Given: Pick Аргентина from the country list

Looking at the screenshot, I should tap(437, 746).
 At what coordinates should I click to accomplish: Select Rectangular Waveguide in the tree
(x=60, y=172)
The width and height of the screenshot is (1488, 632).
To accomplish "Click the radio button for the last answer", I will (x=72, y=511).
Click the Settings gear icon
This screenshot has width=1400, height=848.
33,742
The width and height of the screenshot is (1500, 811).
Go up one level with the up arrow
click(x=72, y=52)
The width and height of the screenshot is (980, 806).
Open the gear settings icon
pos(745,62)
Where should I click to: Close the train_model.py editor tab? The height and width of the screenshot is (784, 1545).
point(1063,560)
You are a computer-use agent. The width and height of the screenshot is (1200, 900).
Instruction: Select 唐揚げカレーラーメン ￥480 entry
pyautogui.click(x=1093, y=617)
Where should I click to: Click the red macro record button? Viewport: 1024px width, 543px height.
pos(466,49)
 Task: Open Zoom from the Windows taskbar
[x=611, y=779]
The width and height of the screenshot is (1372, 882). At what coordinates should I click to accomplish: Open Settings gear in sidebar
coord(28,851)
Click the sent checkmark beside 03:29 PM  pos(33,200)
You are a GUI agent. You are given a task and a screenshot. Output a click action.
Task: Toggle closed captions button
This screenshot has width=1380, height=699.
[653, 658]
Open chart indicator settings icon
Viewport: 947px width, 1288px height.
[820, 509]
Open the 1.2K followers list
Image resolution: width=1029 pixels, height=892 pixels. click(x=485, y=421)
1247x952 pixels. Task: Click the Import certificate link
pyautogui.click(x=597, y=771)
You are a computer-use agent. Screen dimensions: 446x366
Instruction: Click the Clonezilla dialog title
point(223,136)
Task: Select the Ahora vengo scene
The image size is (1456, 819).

DIRECTIONS FOR THIS TASK
Your output should be the lines from the one with "Task: Open Zoom from the Windows taskbar" through the last line of the entries above, copied exactly and nothing more.

TASK RESPONSE
 Task: Open Zoom from the Windows taskbar
[x=611, y=779]
The width and height of the screenshot is (1372, 882). At what coordinates should I click to accomplish: Open Settings gear in sidebar
coord(28,851)
Click the sent checkmark beside 03:29 PM  pos(33,200)
You are a GUI agent. You are given a task and a screenshot. Output a click action.
Task: Toggle closed captions button
This screenshot has width=1380, height=699.
[653, 658]
Open chart indicator settings icon
Viewport: 947px width, 1288px height.
[820, 509]
Open the 1.2K followers list
Image resolution: width=1029 pixels, height=892 pixels. click(x=485, y=421)
1247x952 pixels. Task: Click the Import certificate link
pyautogui.click(x=597, y=771)
You are a computer-use agent. Screen dimensions: 446x366
Instruction: Click the Clonezilla dialog title
point(223,136)
Task: Select the Ahora vengo scene
The image size is (1456, 819).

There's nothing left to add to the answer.